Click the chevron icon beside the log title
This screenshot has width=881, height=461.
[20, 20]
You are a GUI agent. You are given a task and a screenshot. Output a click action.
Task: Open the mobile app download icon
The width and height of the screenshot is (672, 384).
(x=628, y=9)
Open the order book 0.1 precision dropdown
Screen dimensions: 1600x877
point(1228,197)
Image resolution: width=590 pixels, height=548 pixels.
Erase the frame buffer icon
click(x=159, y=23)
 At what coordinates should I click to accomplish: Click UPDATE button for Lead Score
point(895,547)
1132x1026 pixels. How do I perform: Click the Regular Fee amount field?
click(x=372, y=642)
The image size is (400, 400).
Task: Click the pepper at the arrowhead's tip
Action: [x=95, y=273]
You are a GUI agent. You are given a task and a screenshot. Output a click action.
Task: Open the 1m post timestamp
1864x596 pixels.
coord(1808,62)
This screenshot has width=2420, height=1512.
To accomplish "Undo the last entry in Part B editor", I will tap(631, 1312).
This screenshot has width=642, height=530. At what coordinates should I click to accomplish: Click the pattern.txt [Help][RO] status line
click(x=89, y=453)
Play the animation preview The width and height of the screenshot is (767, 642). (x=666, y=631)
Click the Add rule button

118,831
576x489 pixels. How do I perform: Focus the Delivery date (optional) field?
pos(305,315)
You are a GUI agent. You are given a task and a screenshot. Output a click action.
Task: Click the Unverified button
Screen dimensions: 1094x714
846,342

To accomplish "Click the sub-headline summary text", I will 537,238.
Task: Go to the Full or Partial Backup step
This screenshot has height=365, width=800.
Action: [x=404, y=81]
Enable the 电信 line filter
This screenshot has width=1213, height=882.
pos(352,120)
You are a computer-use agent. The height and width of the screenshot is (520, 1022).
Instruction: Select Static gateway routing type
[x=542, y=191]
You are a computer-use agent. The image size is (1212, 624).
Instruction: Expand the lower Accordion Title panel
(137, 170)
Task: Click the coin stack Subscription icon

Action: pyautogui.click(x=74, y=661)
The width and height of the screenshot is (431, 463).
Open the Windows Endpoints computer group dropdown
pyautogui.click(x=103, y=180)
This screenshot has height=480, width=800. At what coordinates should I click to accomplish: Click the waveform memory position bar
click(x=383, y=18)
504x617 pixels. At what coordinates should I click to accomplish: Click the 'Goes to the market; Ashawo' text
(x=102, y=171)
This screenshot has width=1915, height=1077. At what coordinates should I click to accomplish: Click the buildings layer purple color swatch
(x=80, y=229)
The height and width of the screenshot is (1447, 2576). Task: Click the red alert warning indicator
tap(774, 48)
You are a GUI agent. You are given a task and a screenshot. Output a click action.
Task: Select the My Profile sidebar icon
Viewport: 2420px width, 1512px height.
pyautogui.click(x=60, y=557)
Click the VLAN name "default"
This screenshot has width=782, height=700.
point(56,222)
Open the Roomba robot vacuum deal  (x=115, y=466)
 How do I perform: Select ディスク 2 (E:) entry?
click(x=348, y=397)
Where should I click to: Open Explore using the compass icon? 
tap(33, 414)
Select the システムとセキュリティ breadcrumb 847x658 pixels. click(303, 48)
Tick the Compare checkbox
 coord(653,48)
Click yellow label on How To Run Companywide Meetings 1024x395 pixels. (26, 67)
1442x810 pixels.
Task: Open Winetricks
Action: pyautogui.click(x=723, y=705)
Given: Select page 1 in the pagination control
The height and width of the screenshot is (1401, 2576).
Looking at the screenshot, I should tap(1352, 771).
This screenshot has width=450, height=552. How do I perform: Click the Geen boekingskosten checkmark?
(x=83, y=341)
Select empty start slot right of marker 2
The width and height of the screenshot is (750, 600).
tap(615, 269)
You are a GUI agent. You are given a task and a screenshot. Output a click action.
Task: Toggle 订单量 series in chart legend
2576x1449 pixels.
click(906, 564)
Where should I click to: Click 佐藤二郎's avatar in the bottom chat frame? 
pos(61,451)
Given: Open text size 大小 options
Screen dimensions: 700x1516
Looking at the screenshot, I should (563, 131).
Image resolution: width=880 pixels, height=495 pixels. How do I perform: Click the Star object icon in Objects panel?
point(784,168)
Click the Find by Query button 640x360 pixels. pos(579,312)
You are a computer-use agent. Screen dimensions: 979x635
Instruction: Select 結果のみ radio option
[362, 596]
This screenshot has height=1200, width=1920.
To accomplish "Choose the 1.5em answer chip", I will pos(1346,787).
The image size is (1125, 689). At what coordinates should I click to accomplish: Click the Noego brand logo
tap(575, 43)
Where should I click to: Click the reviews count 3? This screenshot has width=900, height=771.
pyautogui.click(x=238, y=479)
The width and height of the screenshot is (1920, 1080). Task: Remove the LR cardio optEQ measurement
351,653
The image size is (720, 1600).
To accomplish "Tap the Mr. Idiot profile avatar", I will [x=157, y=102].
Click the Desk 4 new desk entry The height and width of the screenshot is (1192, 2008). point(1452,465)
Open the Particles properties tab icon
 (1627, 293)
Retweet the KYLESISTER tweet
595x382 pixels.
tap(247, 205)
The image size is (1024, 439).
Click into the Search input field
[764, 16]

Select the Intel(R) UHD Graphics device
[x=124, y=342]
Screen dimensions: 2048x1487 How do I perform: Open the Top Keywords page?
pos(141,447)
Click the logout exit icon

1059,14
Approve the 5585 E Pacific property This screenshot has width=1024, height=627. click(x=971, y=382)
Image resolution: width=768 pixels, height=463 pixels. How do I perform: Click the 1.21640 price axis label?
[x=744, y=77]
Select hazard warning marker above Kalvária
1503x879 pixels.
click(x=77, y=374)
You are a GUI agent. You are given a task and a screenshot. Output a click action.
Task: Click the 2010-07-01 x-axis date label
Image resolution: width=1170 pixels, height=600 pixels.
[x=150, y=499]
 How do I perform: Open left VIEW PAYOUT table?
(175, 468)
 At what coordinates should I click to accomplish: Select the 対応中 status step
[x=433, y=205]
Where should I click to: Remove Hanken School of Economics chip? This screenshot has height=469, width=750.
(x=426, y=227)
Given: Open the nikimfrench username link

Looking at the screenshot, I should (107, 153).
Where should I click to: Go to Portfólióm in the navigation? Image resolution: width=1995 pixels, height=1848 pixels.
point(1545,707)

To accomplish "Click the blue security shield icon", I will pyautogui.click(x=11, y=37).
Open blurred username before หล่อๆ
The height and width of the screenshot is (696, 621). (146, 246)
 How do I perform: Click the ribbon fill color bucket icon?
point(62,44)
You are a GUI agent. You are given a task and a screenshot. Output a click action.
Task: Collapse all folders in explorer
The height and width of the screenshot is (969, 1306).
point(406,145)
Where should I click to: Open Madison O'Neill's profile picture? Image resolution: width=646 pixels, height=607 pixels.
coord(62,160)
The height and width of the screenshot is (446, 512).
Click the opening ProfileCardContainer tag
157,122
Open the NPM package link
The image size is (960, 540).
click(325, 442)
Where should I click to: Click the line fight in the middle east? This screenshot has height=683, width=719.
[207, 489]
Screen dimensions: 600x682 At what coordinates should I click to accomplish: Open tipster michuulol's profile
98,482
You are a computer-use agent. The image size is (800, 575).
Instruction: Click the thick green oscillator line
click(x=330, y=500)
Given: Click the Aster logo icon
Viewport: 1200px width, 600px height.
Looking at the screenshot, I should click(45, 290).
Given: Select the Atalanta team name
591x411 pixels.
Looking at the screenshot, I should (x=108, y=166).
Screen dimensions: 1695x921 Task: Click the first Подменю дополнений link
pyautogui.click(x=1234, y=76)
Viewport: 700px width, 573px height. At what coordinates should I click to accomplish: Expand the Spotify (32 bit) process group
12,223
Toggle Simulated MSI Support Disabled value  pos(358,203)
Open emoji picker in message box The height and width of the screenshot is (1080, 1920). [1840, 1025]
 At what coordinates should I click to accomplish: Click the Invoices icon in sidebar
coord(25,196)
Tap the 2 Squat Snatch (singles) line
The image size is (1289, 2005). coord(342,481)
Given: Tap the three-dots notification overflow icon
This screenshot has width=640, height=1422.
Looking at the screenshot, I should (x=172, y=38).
----
Given problem: Rescale the part of the records that opens with the line containing "You are a computer-use agent. The height" and closes with the line containing "(x=102, y=171)", including both of those lines. Reproduce every line of that part in full, but multiply each click coordinate in the answers by 0.85 and round it to a whole number, with halves rounded up.

Response for this exercise:
You are a computer-use agent. The height and width of the screenshot is (520, 1022).
Instruction: Select Static gateway routing type
[x=461, y=162]
You are a computer-use agent. The image size is (1212, 624).
Instruction: Expand the lower Accordion Title panel
(116, 145)
Task: Click the coin stack Subscription icon

Action: pyautogui.click(x=63, y=562)
The width and height of the screenshot is (431, 463).
Open the Windows Endpoints computer group dropdown
pyautogui.click(x=88, y=153)
This screenshot has height=480, width=800. At what coordinates should I click to accomplish: Click the waveform memory position bar
click(x=326, y=15)
504x617 pixels. At what coordinates should I click to accomplish: Click the 'Goes to the market; Ashawo' text
(x=87, y=145)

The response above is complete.